Experimental archaeologists often seek similar ethnographic studies when designing and preparing experiments. Observing how contemporary traditional artisans work, along with the materials and tools they use, provides invaluable insights to those who want to understand crafts and tools used in the ancient past. While contemporary artisans’ tools may have been modernised, being able to see the motions of the artisan’s hands, the sequences in which an object is made, and the choices made by the artisan all contribute to a more complete visualisation of crafts as they could have been performed in the past.
The Journal of Ethnoarchaeology fills this need. The journal publishes peer-reviewed research that combines ethnographic and anthropological research with experimental archaeology that furthers the exploration of the material culture of the past. The journal’s mission is to provide a platform for current research and projects through articles, reviews, and editorials. The Journal of Ethnoarchaeology provides a platform for broad and inclusive theoretical and methodological studies within the fields of ethnoarchaeology, ethnography, anthropology, ancient technology and experimental archaeology.

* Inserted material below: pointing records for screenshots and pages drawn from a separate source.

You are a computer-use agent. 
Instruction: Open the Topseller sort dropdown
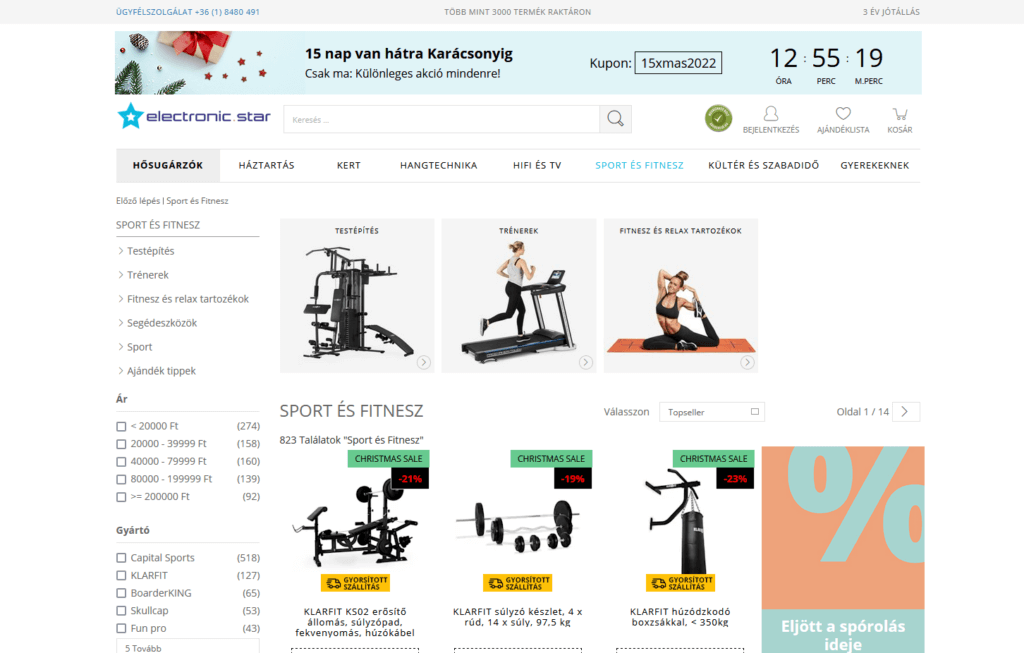[x=712, y=412]
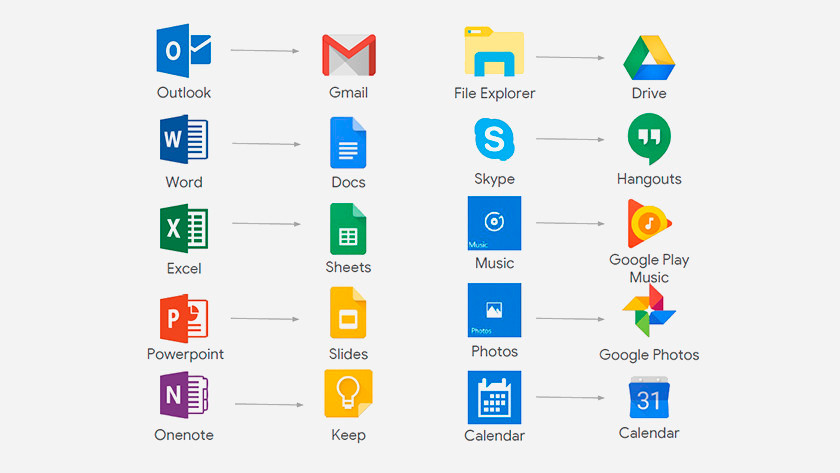This screenshot has width=840, height=473.
Task: Open the Google Keep lightbulb icon
Action: (348, 394)
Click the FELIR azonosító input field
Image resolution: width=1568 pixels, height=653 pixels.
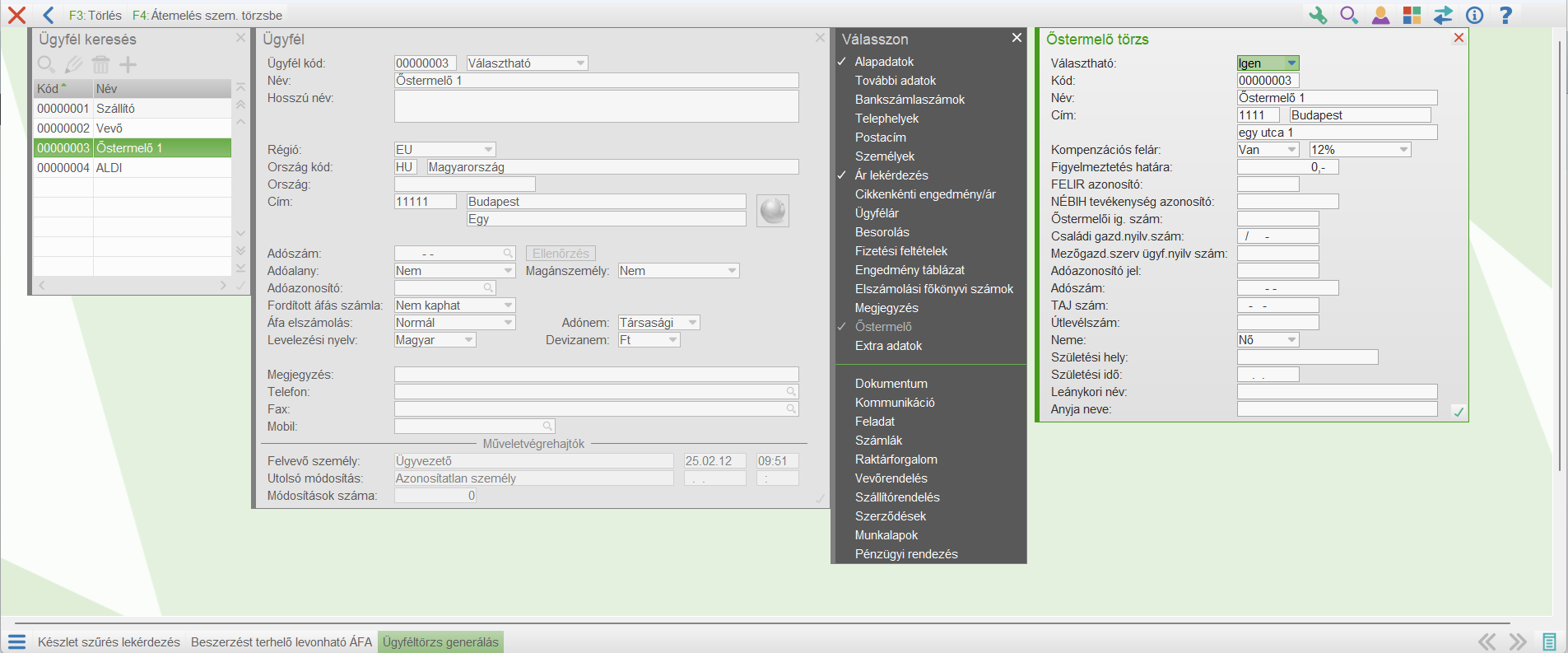tap(1268, 184)
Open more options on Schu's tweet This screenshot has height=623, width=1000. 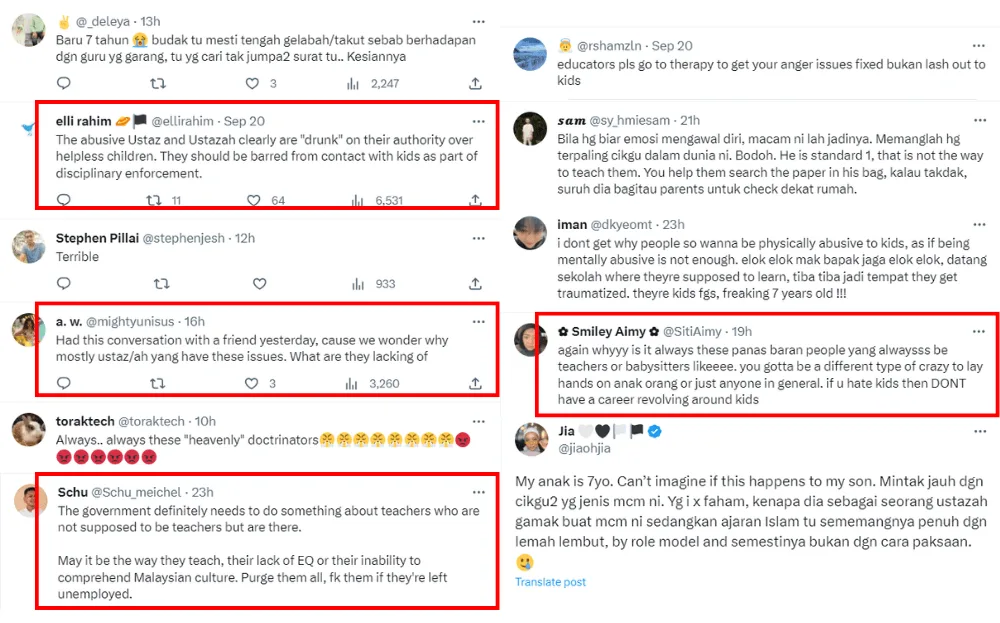coord(480,492)
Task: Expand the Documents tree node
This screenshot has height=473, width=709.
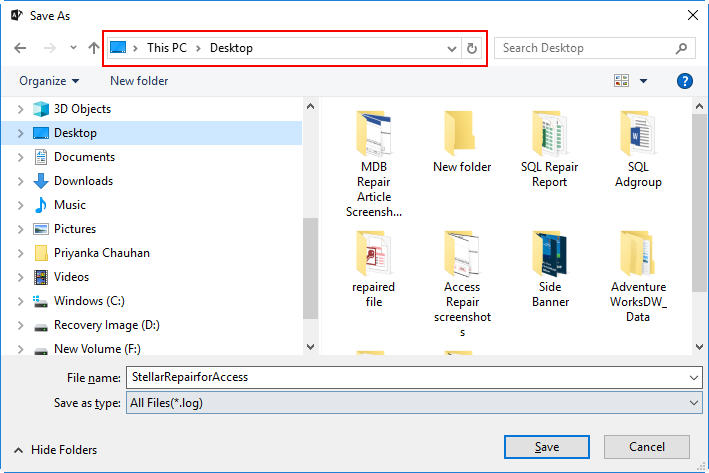Action: pyautogui.click(x=20, y=157)
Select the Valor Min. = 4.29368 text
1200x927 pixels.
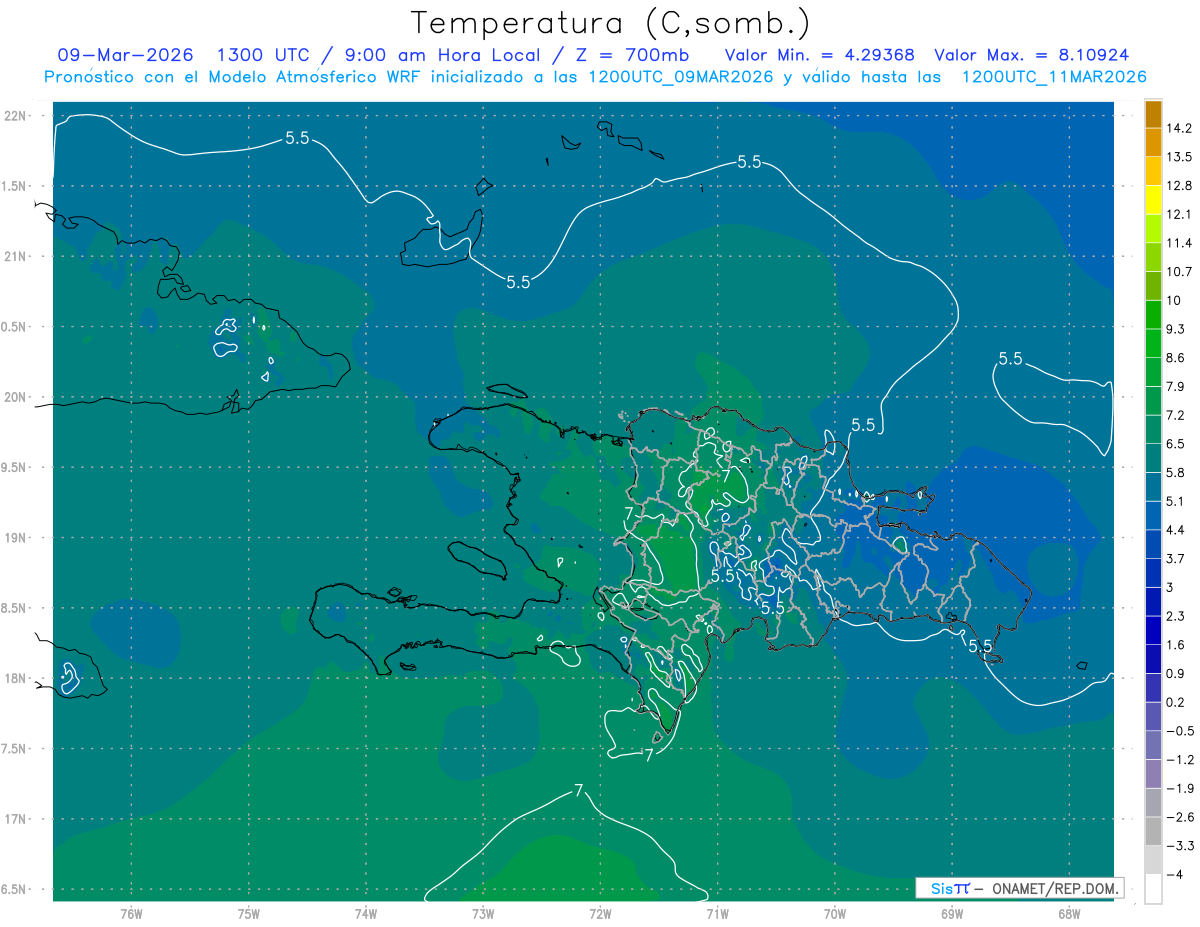(x=819, y=55)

The editorial board is diverse with members from North and South America, Europe, Asia, and Australia.
While not primarily about experimental archaeology, the Journal of Ethnoarchaeology includes articles that make use of experimental work. Examples of published articles include: experiments undertaken to understand the techniques used to decorate Woodland pottery; the use of replica obsidian tools to shear llama fleeces; and an ethnographic study where the authors interviewed and worked with traditional potters in Turkey in order to engage with them in experimental work and replicate Urartian red ware pottery.
Other subject matter, such as the decline of use of stone tools in preference to iron, or an article on the changes in local economies in Ethiopia, give further insight into the dynamics of how craft technology is closely tied to discrete cultures. By taking into account the wide-range of factors that contribute to cultural change, researchers in experimental archaeology can use these ethnographic studies as a model to understand technological changes in the ancient past. The articles in the journal will also be of interest to directors of open air museums. Researchers can gain insight into how living societies use and organize space for working at crafts, and how space is inhabited in daily life, thus providing alternative models as to how space could have been used in the past.
Issues of the Journal of Ethnoarchaeology include a variety of book and media reviews that cover subjects as wide-ranging as cooking, ritual, textiles, and tool making. These reviews are also a great resource for archaeologists who are looking for additional reference material for their own research and experiments.
Ethnoarchaeology is published twice a year and assembled into an annual volume.